This Year’s Eden Hall Day is All About Apples
Laura Livingston, Chatham University’s director of sustainable agriculture and an assistant professor of food studies, poses in front of an apple tree at Eden Hall.
When Chatham University first acquired Eden Hall in 2008, its heritage apple orchard was in rough shape: it was neglected, pest ridden, and covered in poison ivy. Nadine Lehrer remembers.
“We would tell people not even to go there unless they were immune to poison ivy, because it was very, very widespread,” says Lehrer, an associate professor of food studies who joined Chatham in 2012. “There hadn’t been pruning in many, many years, so there were dead limbs that were hanging on.”
But now it’s much different. This year, the apple orchard will serve as the focal point for Eden Hall Day on Saturday, Sept. 13. Billed as “Apples for All!,” the programming will include apple picking, apple baking at the campus pizza oven, and apple pressing to make cider. More details and a registration page are available on my.chatham.edu.
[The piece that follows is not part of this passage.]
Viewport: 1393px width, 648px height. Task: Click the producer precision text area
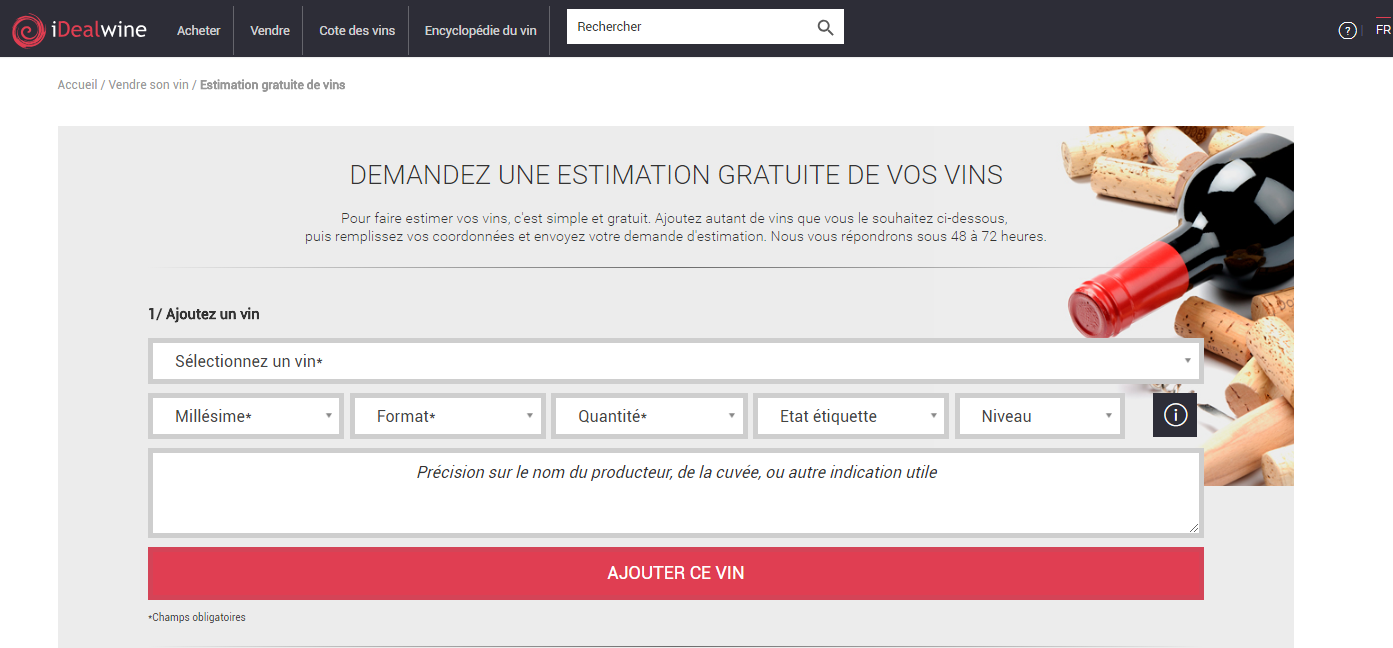(x=676, y=492)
It’s the kind of event that wouldn’t have been possible just 10 years ago, when most of the apples in the old orchard were only suitable for cider. Over the years, dozens of people contributed to beautifying and maintaining the orchard at Eden Hall.
Before Eden Hall was part of Chatham University, it was a summer retreat for women who worked at the H.J. Heinz Corporation. Sebastian Mueller, a Heinz relative and higher-up at the company, purchased the land in 1912 and developed it into Eden Hall Farm.
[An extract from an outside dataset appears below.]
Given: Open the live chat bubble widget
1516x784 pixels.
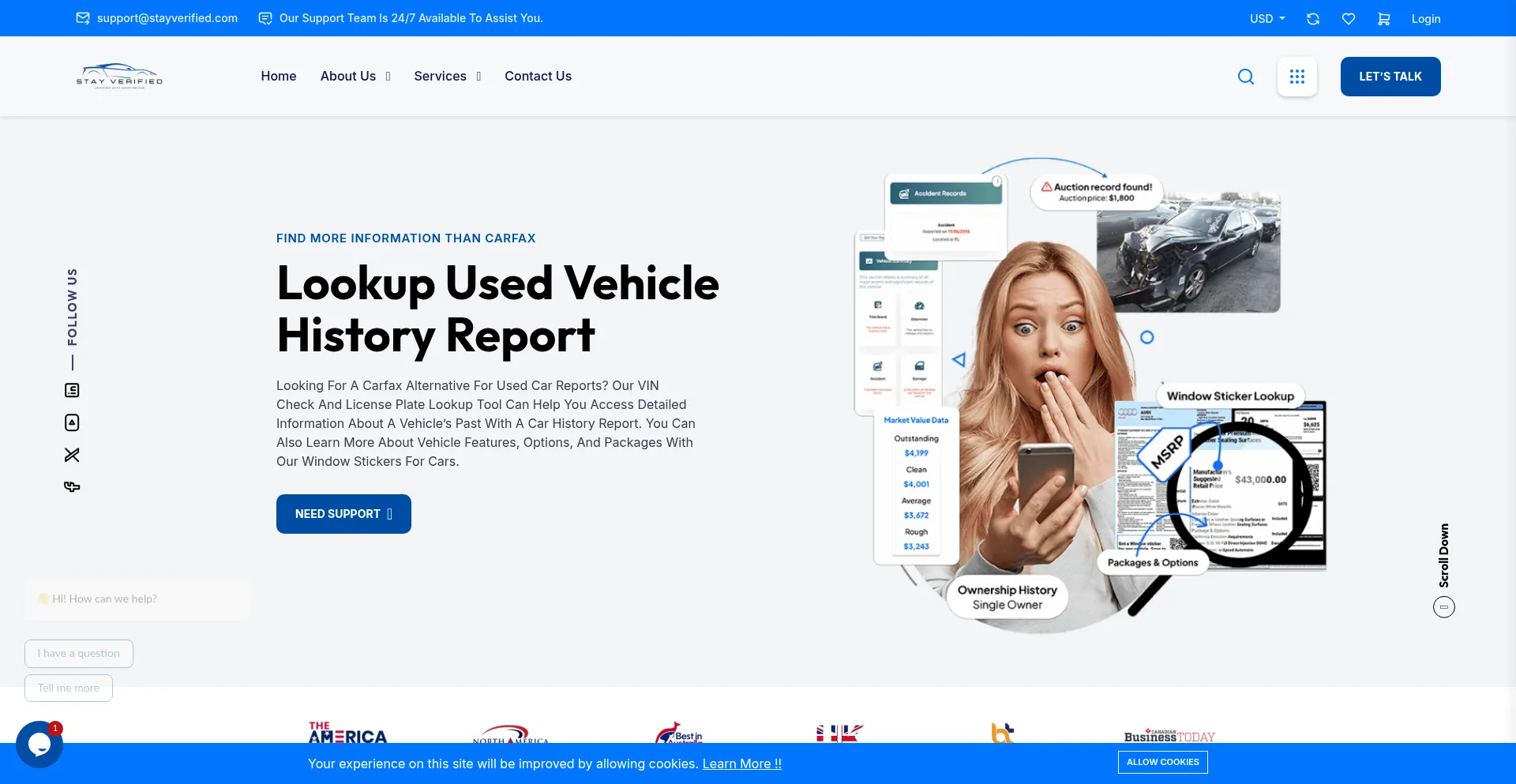Looking at the screenshot, I should [39, 744].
During those days, the apple orchard likely had approximately a hundred trees, according to Maria Joseph, MAFS ’13, who researched the history of the orchard as part of her thesis. Now, about two dozen of those trees remain.
The farm was gifted to Chatham in 2008 by the Eden Hall Foundation, which was established in the decades following Mueller’s death. The campus opened in 2014; that’s when the farm managers and their team started working on the orchard.
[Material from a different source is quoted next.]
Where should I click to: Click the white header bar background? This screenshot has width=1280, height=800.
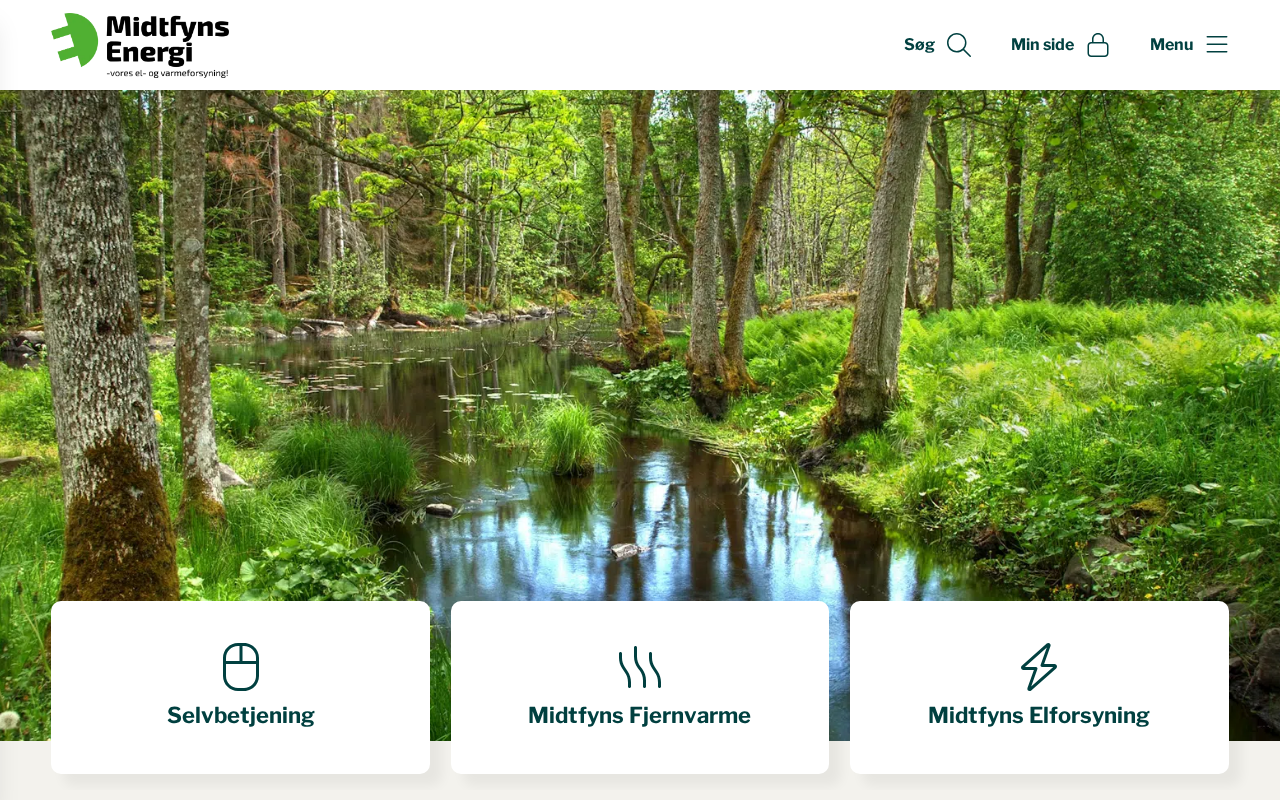tap(560, 45)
Lehrer got involved because of her experience doing urban forestry with the City of New York and her time in Washington state, where she was working with commercial apple orchards. She says the rehabilitation process started bit by bit, beginning with clearing the poison ivy. Some of the goats at Eden Hall helped with that.
“We had goats for a number of years at Eden Hall,” Lehrer says. “And even before we had them, I had goats and lived nearby at the time. Goats are not allergic to poison ivy, so you can put goats into poison ivy and have them eat it.” Then, workers would get in and finish the job to keep the vines and weeds from growing back.
“It was very slowly chipped away at over time,” she says.
Apples hang from the trees in the Eden Hall orchard.
Over the years, graduate students, faculty, and members of the Eden Hall farm team continued with periodic pruning and apple picking. Representatives from Soergel Orchards gave the Chatham team demonstrations in how to prune older trees. Because the trees are of a “standard” size—larger than the dwarf trees that are found among today’s commercial apple farms—students had to use ladders and long poles to reach the fruit.
Since most of the apples were unfit for eating fresh, either due to texture, flavor, or worm holes, they were pressed into cider.
Apple pressing is among the activities planned for this year’s Eden Hall Day, where the progress of the orchard will be on full display. Laura Livingston, the director of sustainable agriculture and an assistant professor of food studies, planned the programming.
“It’s more food studies oriented and also farm oriented,” Livingston says, referring to the apple picking, pressing, and baking that’ll be part of Eden Hall Day.
“It’s not something we get to pick every year […] because there’s years there are more apples than other years, depending on seasonality and frost dates,” Livingston says. “But, whenever there are apples, I try to make sure we do take advantage of that opportunity.”
At 9 a.m., a shuttle will bring students from Shadyside Campus to Eden Hall. An hour later, the apple picking begins. After that, students will be put into two groups to either bake apple pizzas with the campus fire master or press cider with professor Ryan Utz, who helped start the apple-gleaning and cider-pressing group A Few Bad Apples. Lunch is also available from 12-1 p.m. for registrants.
When the event is over, students can hop back on the shuttle at 2 p.m. to return to Shadyside, perhaps taking some apples and cider with them. Participants will want to make sure they’re at Eden Hall by 10 a.m. to get the full experience.
But Lehrer also says she wants students to know they can go into the orchard and take in the beauty of the space at any time. That’s part of the reason why so many people worked hard on it for so many years.
“It’s not that common to have an old orchard like that,” Lehrer says. “It’s … a nod to the history of Eden Hall and Mueller and the things that came before.”